The most widely recognized exception to the general rule against judicial consideration of interlocutory agency rulings is the class of cases where an agency has exercised authority in excess of its jurisdiction or otherwise acted in a manner that is clearly at odds with the specific language of a statute. The leading case of this kind is Leedom v. Kyne, 358 U.S. 184, 79 S.Ct. 180, 3 L.Ed. 2d 210 (1958). In Kyne, the National Labor Relations Board had grouped professionals with non-professionals in the same bargaining unit without a vote of the professionals, in defiance of an express statutory prohibition. Since this "was an attempted exercise of power that had been specifically withheld," at 189, 79 S.Ct. at 184, it was properly enjoined by the District Court.
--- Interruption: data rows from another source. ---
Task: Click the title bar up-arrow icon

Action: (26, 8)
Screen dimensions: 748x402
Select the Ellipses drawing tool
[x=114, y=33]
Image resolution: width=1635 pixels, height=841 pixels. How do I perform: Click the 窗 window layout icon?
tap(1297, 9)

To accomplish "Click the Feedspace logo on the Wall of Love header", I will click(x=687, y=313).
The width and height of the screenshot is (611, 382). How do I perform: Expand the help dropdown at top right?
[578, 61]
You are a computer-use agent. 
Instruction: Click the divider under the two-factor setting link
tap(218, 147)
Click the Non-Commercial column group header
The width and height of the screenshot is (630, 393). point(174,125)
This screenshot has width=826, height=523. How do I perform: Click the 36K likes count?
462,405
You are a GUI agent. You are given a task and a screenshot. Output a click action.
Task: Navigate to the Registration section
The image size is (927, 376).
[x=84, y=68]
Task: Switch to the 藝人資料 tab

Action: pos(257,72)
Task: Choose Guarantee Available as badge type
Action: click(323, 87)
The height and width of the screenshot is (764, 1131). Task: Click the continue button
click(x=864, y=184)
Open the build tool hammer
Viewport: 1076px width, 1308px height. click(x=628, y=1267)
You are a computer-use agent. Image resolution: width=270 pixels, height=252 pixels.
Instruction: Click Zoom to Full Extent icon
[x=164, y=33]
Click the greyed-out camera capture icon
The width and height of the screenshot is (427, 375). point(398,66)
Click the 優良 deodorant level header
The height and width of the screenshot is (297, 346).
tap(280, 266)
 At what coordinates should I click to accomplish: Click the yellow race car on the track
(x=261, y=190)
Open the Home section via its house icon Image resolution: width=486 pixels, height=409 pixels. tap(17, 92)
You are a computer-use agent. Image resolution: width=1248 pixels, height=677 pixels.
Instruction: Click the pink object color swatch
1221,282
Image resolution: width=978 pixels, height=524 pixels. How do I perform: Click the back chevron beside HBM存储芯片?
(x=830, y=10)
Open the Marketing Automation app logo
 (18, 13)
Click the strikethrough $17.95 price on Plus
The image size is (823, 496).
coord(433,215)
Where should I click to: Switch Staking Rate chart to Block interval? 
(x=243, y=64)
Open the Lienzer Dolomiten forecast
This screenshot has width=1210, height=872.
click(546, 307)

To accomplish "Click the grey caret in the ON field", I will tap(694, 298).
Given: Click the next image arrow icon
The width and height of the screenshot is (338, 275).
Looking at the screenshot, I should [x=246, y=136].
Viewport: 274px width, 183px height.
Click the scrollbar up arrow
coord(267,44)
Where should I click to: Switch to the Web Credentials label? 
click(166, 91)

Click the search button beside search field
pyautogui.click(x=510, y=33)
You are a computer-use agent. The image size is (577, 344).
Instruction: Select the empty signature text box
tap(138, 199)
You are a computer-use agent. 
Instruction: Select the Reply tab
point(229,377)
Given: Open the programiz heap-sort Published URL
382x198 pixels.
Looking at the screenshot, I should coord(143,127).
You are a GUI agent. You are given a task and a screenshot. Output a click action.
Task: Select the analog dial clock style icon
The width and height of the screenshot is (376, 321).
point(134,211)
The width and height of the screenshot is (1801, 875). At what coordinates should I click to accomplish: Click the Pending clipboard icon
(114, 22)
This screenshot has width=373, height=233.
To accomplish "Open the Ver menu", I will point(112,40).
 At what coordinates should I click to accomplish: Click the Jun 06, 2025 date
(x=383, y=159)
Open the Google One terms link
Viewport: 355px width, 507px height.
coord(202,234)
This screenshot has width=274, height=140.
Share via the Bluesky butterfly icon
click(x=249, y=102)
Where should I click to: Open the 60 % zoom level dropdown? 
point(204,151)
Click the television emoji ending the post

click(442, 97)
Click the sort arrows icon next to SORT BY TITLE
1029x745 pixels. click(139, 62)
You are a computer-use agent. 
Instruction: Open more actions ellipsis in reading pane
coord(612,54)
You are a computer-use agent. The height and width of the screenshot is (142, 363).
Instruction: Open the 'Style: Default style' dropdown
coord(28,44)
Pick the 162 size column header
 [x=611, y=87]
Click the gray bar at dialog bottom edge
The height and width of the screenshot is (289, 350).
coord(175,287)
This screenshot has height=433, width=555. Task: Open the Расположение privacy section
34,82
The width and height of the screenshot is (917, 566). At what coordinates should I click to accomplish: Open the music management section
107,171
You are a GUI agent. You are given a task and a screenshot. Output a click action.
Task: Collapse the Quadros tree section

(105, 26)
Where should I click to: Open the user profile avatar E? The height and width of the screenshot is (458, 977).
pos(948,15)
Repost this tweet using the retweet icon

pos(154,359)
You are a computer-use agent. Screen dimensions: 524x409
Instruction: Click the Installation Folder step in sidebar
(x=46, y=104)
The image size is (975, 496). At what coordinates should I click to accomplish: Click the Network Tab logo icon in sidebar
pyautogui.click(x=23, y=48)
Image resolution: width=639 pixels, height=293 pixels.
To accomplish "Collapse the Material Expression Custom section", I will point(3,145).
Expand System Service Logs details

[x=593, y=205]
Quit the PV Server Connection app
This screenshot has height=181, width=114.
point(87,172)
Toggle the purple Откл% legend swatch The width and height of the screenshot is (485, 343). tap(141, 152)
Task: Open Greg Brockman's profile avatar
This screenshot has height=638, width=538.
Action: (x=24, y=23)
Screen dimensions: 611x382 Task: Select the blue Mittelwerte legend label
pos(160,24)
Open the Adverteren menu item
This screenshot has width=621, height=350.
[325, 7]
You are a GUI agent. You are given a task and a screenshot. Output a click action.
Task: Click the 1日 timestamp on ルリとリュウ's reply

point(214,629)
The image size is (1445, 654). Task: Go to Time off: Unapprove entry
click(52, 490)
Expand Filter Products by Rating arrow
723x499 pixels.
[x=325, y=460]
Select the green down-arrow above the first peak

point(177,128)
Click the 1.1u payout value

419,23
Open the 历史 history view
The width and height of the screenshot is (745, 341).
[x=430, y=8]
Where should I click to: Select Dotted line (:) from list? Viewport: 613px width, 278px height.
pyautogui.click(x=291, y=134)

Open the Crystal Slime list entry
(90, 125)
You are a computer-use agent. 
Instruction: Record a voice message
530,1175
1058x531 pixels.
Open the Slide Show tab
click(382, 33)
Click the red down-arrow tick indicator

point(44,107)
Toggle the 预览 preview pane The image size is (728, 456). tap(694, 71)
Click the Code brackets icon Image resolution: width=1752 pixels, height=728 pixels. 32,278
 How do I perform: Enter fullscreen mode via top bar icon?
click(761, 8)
The rule that only "a plain contravention of a statutory mandate" justifies district court intervention before termination of election procedures in labor cases has been followed in this Circuit, Boire v. Miami Herald Publishing Co., 343 F.2d 17, 24 (1965), and an analogous rule has been applied to Federal Trade Commission proceedings. Federal Trade Commission v. J. Weingarten, Inc., 336 F.2d 687 (5th Cir. 1964).5 The rule that agency action "contrary to a specific mandate of . . . an Act of Congress" Templeton, supra at 1069, is remediable judicially before administrative proceedings are at an end has been applied in the context of other agencies, notably in selective service cases, see, e. g., Oestereich v. Selective Service Board, 393 U.S. 233, 89 S.Ct. 414, 21 L. Ed.2d 402 (1968); Breen v. Selective Service Board, 396 U.S. 460, 90 S.Ct. 661, 24 L.Ed.2d 653 (1970). What is as clear as this exception to the general requirement of exhaustion of administrative remedies, however, is that plaintiffs in the present case do not fit within it.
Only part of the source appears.